会社を設立したばかりで、労働保険の加入の手続きをする前に、従業員の労災事故が起こりました。この場合、保険給付は行われないのでしょうか?
【この記事の著者】 社会保険労務士
労働保険未加入中の労災事故でも、加入手続きを行った上で、労災保険の給付請求をすることができます。
労災と認定されれば、保険給付は行われます。
解説
保険関係成立と手続き
会社は、労働者を使用して事業を開始した日に、法律上当然に労働保険関係が成立します。
つまり、何もしなくても、自動的に保険関係は成立するわけです。
ただし、行政上の手続きが必要であり、会社は労働基準監督署へ「保険関係成立届」を提出しなければなりません。
原則として、パートタイマーやアルバイトなど呼称を問わず、労働者を一人でも雇用した日の翌日から起算して10日以内に届け出ることになっています。
また、「概算保険料申告書」を提出の上、保険関係が成立した日から50日以内に労働保険料を納付する義務があります。
ちなみに、労働保険の加入手続きは、事業主本人ができますが、専門家に任せる場合は、社会保険労務士に依頼しなければなりません。

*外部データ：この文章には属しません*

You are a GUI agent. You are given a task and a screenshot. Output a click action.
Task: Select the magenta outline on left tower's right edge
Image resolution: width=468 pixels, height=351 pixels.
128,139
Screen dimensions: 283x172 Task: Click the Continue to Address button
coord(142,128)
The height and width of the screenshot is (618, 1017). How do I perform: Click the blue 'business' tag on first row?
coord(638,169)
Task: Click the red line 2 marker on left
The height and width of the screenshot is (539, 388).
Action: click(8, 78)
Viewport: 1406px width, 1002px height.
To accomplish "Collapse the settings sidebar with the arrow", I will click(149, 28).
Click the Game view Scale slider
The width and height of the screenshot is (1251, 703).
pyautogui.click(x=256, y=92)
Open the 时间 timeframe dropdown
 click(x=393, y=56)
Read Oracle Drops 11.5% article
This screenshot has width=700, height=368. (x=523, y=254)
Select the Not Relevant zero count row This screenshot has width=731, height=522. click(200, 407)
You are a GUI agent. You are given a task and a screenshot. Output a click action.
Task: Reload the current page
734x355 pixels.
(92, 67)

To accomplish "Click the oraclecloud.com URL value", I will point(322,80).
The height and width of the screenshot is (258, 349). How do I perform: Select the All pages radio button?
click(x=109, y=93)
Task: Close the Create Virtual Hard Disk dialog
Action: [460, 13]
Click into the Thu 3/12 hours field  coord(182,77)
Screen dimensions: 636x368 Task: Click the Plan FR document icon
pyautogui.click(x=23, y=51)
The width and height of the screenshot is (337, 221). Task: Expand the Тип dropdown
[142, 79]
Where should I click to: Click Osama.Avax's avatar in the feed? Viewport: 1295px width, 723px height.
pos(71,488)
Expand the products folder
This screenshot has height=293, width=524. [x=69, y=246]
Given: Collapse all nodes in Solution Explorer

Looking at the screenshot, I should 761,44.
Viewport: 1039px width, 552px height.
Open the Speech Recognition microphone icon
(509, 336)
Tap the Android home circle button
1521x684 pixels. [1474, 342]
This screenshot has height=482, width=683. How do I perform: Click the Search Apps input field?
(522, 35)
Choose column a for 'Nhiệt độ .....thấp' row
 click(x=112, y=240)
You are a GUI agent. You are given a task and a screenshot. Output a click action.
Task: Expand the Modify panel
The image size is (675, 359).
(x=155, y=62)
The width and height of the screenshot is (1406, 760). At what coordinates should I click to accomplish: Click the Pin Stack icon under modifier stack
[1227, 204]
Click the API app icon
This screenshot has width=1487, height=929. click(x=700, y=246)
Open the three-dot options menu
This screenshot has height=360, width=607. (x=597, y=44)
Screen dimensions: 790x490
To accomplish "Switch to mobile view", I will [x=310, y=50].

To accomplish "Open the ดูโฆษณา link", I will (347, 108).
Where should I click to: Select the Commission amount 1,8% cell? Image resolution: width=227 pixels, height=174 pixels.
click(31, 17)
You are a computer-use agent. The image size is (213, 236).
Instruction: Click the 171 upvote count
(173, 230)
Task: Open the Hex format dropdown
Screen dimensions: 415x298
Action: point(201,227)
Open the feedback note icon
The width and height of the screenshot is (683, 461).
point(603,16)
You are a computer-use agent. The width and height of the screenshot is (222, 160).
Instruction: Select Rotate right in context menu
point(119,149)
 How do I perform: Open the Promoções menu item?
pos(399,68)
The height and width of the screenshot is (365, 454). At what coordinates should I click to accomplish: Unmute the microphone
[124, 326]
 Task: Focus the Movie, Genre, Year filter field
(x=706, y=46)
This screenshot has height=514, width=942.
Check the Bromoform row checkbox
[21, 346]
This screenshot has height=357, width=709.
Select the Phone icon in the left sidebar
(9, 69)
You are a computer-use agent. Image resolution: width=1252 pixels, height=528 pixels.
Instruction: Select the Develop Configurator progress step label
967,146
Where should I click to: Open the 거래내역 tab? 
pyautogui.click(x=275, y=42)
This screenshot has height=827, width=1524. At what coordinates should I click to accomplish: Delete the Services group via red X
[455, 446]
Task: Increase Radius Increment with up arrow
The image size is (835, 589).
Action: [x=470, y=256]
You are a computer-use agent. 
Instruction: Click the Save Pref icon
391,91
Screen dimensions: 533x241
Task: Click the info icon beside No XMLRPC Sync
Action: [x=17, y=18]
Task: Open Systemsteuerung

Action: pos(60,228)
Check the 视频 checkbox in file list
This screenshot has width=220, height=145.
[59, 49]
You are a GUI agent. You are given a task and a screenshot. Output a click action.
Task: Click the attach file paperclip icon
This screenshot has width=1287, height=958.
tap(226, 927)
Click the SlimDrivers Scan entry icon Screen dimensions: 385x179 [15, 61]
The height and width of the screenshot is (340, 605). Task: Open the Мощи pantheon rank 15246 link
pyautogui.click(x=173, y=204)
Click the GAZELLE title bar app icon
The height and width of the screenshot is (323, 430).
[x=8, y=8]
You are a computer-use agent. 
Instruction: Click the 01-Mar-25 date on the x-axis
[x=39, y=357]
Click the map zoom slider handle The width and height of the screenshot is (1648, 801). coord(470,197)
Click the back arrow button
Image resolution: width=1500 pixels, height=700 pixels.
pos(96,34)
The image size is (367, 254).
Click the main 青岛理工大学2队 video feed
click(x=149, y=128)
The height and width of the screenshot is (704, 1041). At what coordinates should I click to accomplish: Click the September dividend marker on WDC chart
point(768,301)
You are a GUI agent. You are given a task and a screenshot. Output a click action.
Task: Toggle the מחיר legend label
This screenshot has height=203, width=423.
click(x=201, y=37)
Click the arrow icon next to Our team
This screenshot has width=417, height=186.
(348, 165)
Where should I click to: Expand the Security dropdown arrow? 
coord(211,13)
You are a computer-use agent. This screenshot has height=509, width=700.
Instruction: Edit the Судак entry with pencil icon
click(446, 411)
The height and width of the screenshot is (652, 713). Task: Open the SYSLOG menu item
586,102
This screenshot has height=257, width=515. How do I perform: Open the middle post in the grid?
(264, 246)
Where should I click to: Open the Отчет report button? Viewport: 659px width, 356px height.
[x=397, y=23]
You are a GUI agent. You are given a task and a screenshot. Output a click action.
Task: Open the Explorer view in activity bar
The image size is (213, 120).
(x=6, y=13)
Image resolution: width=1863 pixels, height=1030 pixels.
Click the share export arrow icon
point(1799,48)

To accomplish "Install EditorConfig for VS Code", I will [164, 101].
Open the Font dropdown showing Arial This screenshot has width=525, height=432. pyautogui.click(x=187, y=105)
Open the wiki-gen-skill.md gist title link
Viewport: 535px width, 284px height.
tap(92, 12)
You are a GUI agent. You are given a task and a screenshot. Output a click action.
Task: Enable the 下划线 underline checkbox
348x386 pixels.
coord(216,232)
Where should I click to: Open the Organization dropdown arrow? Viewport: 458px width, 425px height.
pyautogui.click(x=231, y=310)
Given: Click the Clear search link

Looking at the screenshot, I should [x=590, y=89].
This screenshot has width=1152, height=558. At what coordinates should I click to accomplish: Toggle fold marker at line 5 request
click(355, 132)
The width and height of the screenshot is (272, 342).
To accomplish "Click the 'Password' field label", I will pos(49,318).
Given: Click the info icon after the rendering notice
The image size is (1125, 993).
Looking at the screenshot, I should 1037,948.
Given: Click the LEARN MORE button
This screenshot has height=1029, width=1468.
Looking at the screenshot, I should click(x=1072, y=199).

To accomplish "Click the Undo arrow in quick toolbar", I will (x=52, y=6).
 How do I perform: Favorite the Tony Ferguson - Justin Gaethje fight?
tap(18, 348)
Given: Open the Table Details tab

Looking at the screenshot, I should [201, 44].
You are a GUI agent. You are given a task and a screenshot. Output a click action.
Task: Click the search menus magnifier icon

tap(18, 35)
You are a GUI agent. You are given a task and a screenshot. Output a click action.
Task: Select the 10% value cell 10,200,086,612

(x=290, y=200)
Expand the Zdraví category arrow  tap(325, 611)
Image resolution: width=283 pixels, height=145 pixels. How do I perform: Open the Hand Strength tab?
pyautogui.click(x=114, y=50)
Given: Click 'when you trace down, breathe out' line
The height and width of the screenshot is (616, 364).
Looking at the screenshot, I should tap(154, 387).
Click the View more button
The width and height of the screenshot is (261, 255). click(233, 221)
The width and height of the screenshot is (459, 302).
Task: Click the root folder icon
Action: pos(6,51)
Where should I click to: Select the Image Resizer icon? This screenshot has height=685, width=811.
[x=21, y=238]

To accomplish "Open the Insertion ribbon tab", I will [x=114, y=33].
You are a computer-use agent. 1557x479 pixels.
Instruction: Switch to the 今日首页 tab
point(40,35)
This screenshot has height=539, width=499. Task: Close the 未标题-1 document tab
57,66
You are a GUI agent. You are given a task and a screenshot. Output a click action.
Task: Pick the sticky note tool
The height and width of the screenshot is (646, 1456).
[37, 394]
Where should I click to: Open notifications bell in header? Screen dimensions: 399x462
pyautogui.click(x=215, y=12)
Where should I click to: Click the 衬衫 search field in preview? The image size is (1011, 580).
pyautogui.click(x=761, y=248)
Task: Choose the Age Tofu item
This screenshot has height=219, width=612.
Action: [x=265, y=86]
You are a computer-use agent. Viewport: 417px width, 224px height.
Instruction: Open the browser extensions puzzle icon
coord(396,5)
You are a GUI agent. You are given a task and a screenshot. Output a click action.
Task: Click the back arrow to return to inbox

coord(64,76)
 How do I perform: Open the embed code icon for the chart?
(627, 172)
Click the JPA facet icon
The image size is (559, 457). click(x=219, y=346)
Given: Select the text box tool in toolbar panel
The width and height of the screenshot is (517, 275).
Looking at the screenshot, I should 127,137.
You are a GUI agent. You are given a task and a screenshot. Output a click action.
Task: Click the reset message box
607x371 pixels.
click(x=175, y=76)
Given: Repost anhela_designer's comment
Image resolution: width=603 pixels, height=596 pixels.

申請手続きの代行は社労士のみに認められる独占業務のためです。
費用徴収と保険料徴収
今回の質問のケースは、運悪く労働保険の加入続きが間に合わなかっただけですが、故意に手続きをしなかったら、どうなるでしょうか?
労災は労働者を保護するものですから、労災と認められれば労働者や、亡くなった場合はその遺族に対して、通常通りの保険給付が行われます。
しかしながら、会社には、状況に応じてペナルティが課せられます。
①労働者災害補償保険(労災保険)に加入するよう行政から指導勧奨されていたにもかかわらず、手続きを行わなかった場合。
→「故意」に手続きを行わないものと認定し、保険給付額の100%を徴収。
②行政の指導勧奨はないものの、労働者を雇い入れてから1年以上手続きを行わなかった場合。
→「重大な過失」により手続きを行わないものと認定し、保険給付額の40%を徴収。
また、2年以上前から労働者を雇用している場合、労災に遡及加入することになり、2年分の保険料(労働保険料徴収の時効が2年)を支払うことになります。
労働保険料の納付は年度単位ですから、時期によっては3年分近くの保険料を支出しなければならないこともあります。
事業主のためでもある労災保険
車の運転のことを考えてみてください。
事故なんて滅多に起こるものではないからと、自倍賞保険に入らずに運転しますか?
万が一の場合に備えるのではないでしょうか。それと同じです。